Detective Bonita watched him briefly then turned to Dra Angélica to raise the question of how the frozen bodies had floated into the river.
‘You’re right, amiga. The water alone could not have opened this door. Someone must have set them free.’
‘A witness?’ thought Detective Bonita out loud. ‘Or someone who wanted them to be found?’
‘Or the killer,’ added Pedro Maciel from behind his forensic mask.

Detective Bonita walked out into the rain where Eduardo Carlos and the bombeiros were chatting with Tatiana Nunes. Wearing impossibly high heels, the journalist was, as Agent Demario had implied, effortlessly good-looking, a pierced navel just showing over low-cut trousers and a tight white shirt. She was also at least ten years younger than Detective Bonita.
‘What have you got for us, Detective?’ the journalist shouted across.
‘Are we on air?’ Detective Bonita replied, sheltering from the rain under a huge umbrella held over both women by a media ‘boy’.
‘Counting down. Try to talk over the helicopter engine – this is our camera here – stand with your back to the building please…’ Tatiana Nunes pushed Detective Bonita roughly against the door through which thousands of pigs had walked and breathed their last. The irony was not lost on the policewoman. Tatiana Nunes turned to camera.
‘We are at the former Fondía abattoir for an exclusive statement by Detective Inspector Rita Bonita of the Department for Homicide who is investigating the deaths of two foreign businessmen pulled out of the River Pinheiros yesterday. What can you tell us Detective?’

Detective Bonita blinked. How did Tatiana Nunes know that the two men were foreign? She had only just found out for certain herself. She knew Dra. Angelica had not said anything because she had been present when the pathologist had taken the call. The bombeiros couldn’t have known, either. In the distance she could see Eduardo Carlos climbing down into the dinghy to take him back across the river.
‘At this stage I can tell you that the identity of one of the men is…’ Detective Bonita read out the details from her notebook, including the cause of death and the fact that inside the abattoir was being treated as a crime scene.

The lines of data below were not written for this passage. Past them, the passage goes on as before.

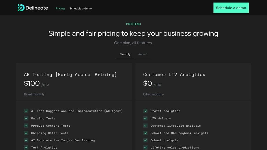Open Pricing page from navigation
267x150 pixels.
tap(60, 9)
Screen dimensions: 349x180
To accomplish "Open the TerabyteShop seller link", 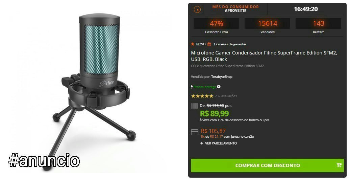I will tap(222, 76).
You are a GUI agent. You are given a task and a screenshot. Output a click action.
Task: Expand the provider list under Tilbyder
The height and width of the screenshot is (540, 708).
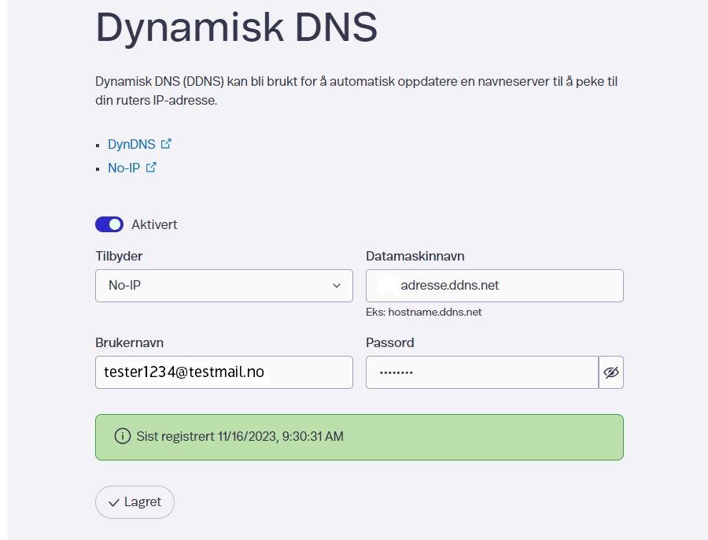[x=224, y=285]
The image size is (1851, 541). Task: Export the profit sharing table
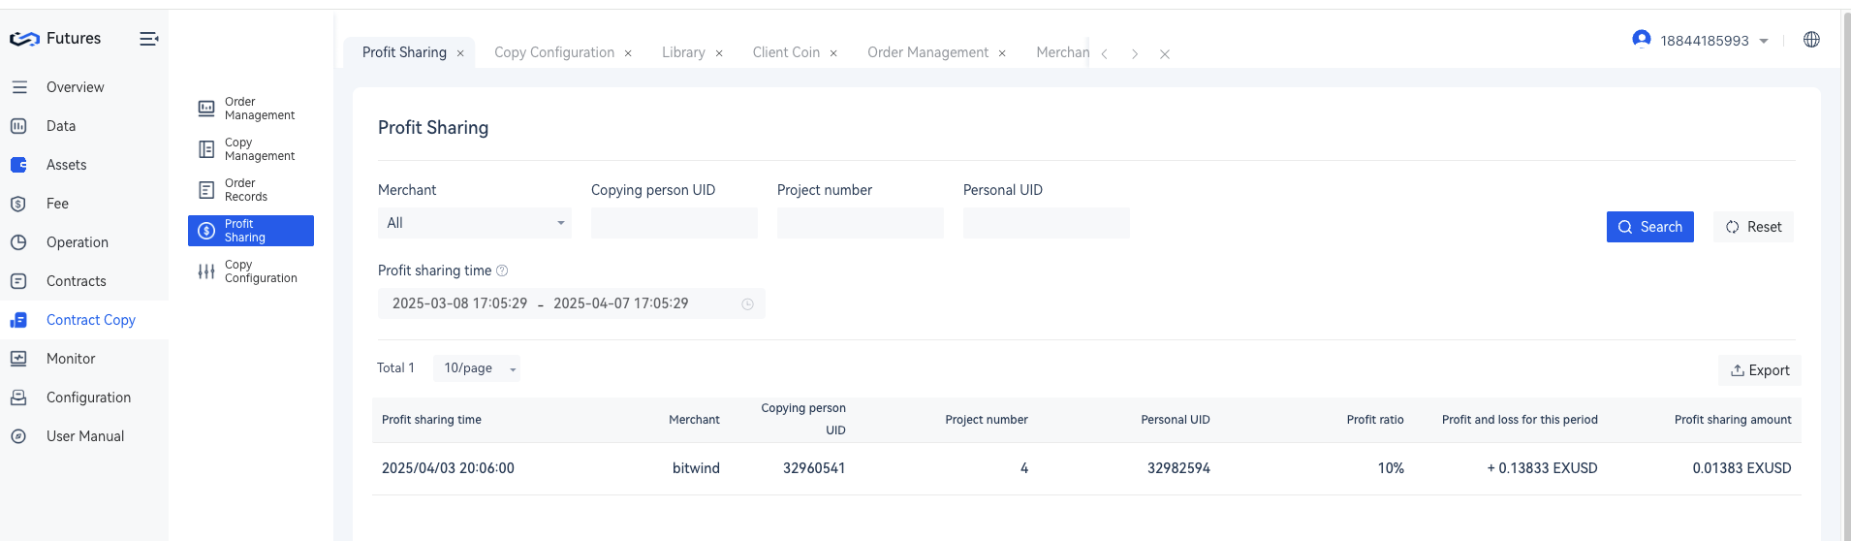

‘But you know who the other man is, don’t you Detective?’ Detective Bonita froze.
‘I do know who the other victim is but I cannot disclose any information about him until we have spoken with his family.’
‘And can you confirm for our viewers, Detective, that this victim has had his face removed by the killer?’ Detective Bonita’s eyes opened wide with disbelief.

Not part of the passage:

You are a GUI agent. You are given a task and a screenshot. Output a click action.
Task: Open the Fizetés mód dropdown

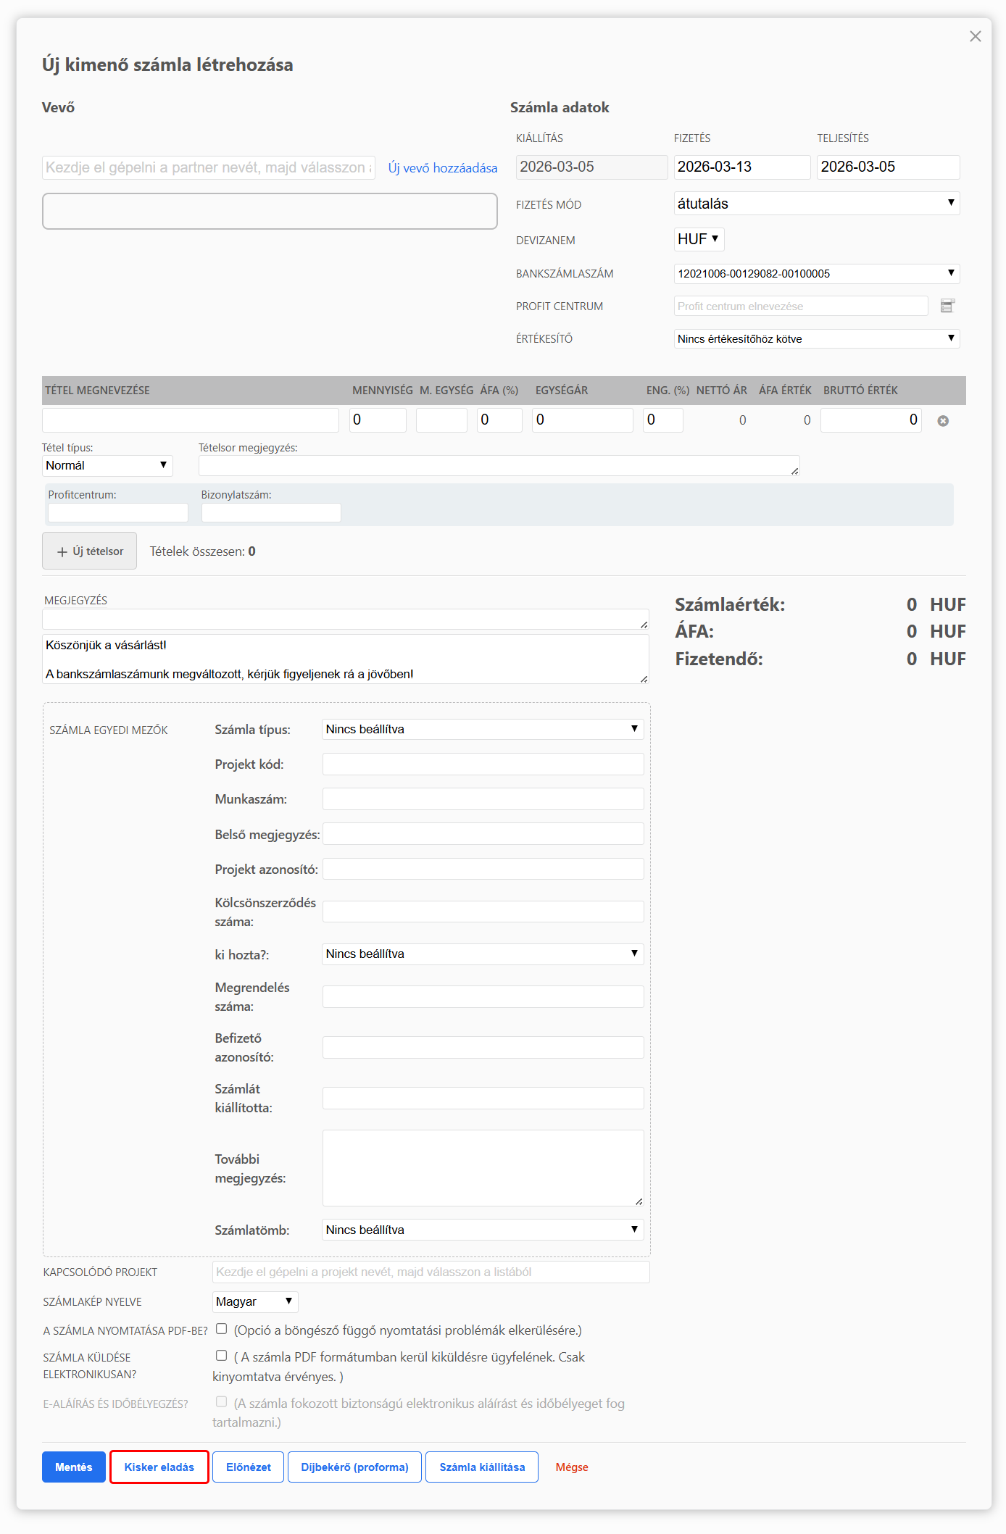816,204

‘I cannot confirm anything until I have spoken with the family.’ She could hear her voice shaking with rage.
‘We’ll have to finish here,’ she snapped, ‘because I have nothing more to say.’ Detective Bonita began to turn away from the camera but Tatiana Nunes’ hand was on her shoulder.
‘Wait! You’re hunting a serial killer, aren’t you Detective? Our viewers have the right to know.’ Detective Bonita shook the hand off her shoulder.
‘This is an irresponsible line of questioning,’ she said, adding: ‘and I have nothing more to say.’ The camera moved back to the journalist.